Hubo un tiempo en Europa en que los hombres -más exacto sería: algunos, muchos hombres- depositaron sus esperanzas de felicidad y emancipación en el pensamiento científico. Sobre los escombros de los
idola teatri se alzaría
mañana la ciudad transparente de la razón, la Nueva Atlántida en que los irracionales hábitos contraídos en épocas de sumisión serían demolidos para abrir paso a un nuevo hombre hecho a imagen de sí mismo, proyecto consumado de un
logos cuya voluntad de expansión no conocería límites. Aquellos hombres que forjaron el proyecto de una Ilustración científica -desde Bacon a Comte, por lo menos- unieron en su representación las nociones de ciencia, progreso, emancipación y felicidad. Pero doscientos, trescientos años después, su sueño se ha revelado vano, a pesar de que algunos se aferran a las promesas de un mesianismo invertido que pertenece al pasado. Por todas partes, los hombres que habitamos el planeta después de la II Guerra Mundial vemos que la ciencia, al forjar nuevos modelos del cosmos, no nos reconforta; que los remedios para las viejas enfermedades no nos libran de otras nuevas; que las grandes invenciones tecnológicas, lejos de acercarnos a la utopía de una sociedad autosatisfecha, más bien despiertan la pesadilla de una hecatombe total. La situación real de nuestra época es que el hombre sigue enfermando, sigue muriendo, y sigue siendo infeliz.

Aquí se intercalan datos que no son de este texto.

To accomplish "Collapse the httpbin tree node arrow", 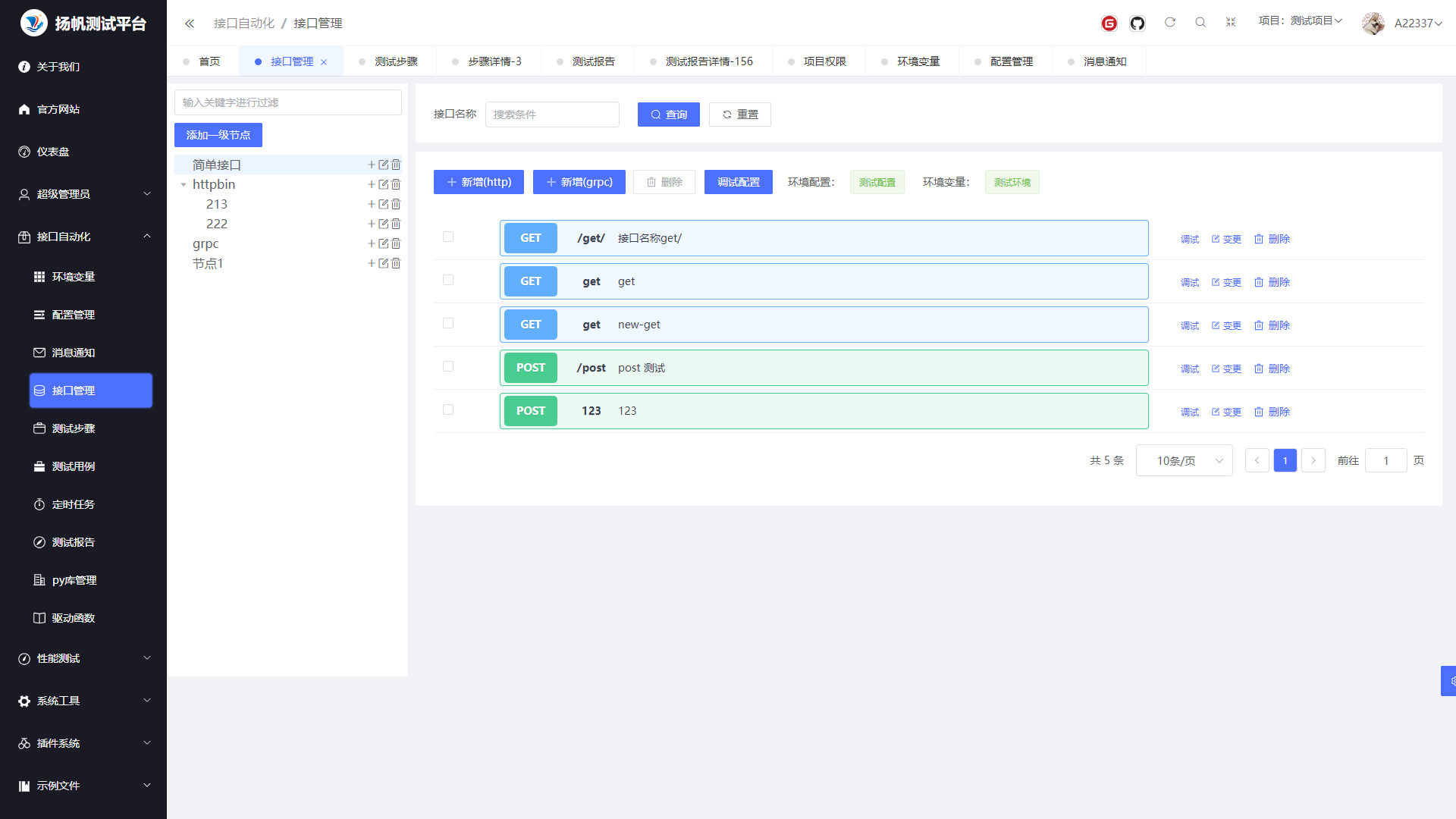I will click(184, 184).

Entre tanto, tampoco la ciencia parece haber satisfecho la promesa de conocimiento con que inició, segura de sí, su andadura. Mientras más complejo es nuestro saber acerca del universo, de la materia, del hombre mismo, más claras se manifiestan nuestras insuficiencias y más nítidamente se revelan los contornos de nuevas lagunas. Por si fuera poco, la misma ciencia se retira de aspectos de la realidad que nos atañen demasiado: ¿por qué, si el pensamiento religioso es una etapa primitiva de conocimiento, sigue persistiendo de una forma tan firme incluso allí donde razón y experimentación consuman su feliz ayuntamiento? ¿no parece, por otro lado, que las realidades estéticas y morales del hombre siguen requiriendo un modo de comprensión que se muestra más hermenéutico que propiamente explicativo?
Justamente en el ardor con que algunos defienden el credo fundamentalista de una ciencia que no existe, se revela que el verdadero interés no es, ni ha sido, la verdad, la emancipación, o el progreso, sino mantenerse agarrado a cualquiera de los muchos maderos del naufragado barco de nuestra historia.
1 comentario:
Hola, Alejandro. No entiendo el tono pesimista de tu post, porque me parece que seguimos viviendo con un gran optimismo en la ciencia. Nos parece que todos los problemas del mundo, y en concreto los de salud y los de alimentación, van a ir mejorando según avance la ciencia, que en las últimas décadas ha tenido un progreso asombroso. Así, nos parece (correctamente) que la ciencia hará que la producción de muchos bienes sea cada vez más barata y que todo será accesible para todos (ordenadores para niños del 3º mundo).
Este optimismo tiene algún lado siniestro, como el de la biotecnología, que ha logrado cosas tan admirables últimamente. Se entiende que todo lo que se puede hacer técnicamente también se puede hacer éticamente, y eso abre una puerta oscura, de novela de terror.
Pero este matiz negro no corrige la idea inicial: la confianza en el futuro gracias a la ciencia no es algo superado, más bien al revés.